Abstract

The aim of the study was to conduct a systematic review and meta-analysis to compare the functional outcomes and reoperation rates of cemented and cementless hip arthroplasty for treating displaced femoral neck fractures in elderly patients. Systematic searches were conducted of literature up to December 2018 on PubMed, Embase, Cochrane, and Web of Science for randomized controlled trials (RCTs) concerning current-generation stem designs only. Two reviewers independently determined eligibility, extracted the outcome data and assessed the risk of bias of eligible studies. The follow-up data and complication rates were pooled by using random-effects models and fixed-effects models, with mean differences and risk ratios for continuous and dichotomous variables, respectively.
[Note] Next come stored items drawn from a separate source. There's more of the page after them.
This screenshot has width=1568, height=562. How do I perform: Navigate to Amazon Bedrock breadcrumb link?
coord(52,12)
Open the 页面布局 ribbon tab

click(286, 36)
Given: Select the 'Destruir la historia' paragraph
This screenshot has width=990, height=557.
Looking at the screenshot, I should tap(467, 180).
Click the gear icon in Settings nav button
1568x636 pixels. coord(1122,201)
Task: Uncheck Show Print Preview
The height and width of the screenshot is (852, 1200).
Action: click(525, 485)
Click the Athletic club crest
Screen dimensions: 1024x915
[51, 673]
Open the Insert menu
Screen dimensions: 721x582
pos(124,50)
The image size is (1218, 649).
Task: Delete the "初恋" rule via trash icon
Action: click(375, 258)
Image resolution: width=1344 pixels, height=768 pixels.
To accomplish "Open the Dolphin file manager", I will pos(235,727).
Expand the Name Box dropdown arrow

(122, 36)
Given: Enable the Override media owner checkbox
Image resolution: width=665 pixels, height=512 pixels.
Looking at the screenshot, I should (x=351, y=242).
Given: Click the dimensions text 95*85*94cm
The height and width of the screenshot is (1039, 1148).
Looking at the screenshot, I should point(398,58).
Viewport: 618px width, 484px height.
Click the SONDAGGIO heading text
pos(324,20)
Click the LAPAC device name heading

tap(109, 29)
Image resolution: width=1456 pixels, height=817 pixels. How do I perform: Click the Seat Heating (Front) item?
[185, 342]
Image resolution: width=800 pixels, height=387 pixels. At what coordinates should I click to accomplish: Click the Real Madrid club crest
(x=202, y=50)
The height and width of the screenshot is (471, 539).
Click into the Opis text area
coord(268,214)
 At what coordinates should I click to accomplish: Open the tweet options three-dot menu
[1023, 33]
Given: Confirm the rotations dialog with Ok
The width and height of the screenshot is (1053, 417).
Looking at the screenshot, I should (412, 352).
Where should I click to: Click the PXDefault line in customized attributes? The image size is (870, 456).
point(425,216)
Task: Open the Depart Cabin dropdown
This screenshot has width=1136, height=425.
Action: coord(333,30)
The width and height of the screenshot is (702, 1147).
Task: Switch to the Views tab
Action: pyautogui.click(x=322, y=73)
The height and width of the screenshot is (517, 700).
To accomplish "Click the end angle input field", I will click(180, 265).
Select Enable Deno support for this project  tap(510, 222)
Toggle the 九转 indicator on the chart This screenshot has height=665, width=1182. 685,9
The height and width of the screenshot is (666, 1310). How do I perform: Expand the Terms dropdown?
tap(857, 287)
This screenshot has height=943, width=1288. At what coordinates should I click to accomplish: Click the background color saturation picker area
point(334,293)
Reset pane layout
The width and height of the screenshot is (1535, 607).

Eight RCTs involving 1361 patients (1361 hips) were included in the meta-analysis. Cemented stems were associated with fewer implant-related complications (odds ratio [OR] = 0.303; 95% confidence interval [CI], 0.185%-0.496%; p < 0.001) and reoperations (OR = 0.492; 95% CI, 0.247%-0.977%; p = 0.043). There were no statistically significant differences between groups in functional outcomes, including those assessed by the EuroQol(EQ)-5D and Harris Hip Score, mortality rates, major systemic complications, minor local complications, operation times, intraoperative blood losses, and lengths of hospital stays. In treating displaced femoral neck fracture in elderly patients with hip arthroplasty with current-generation stems, cemented stems were found to have fewer implant-related complications and reoperations than those of cementless stems. Functional outcomes and mortality rates were similar between the groups.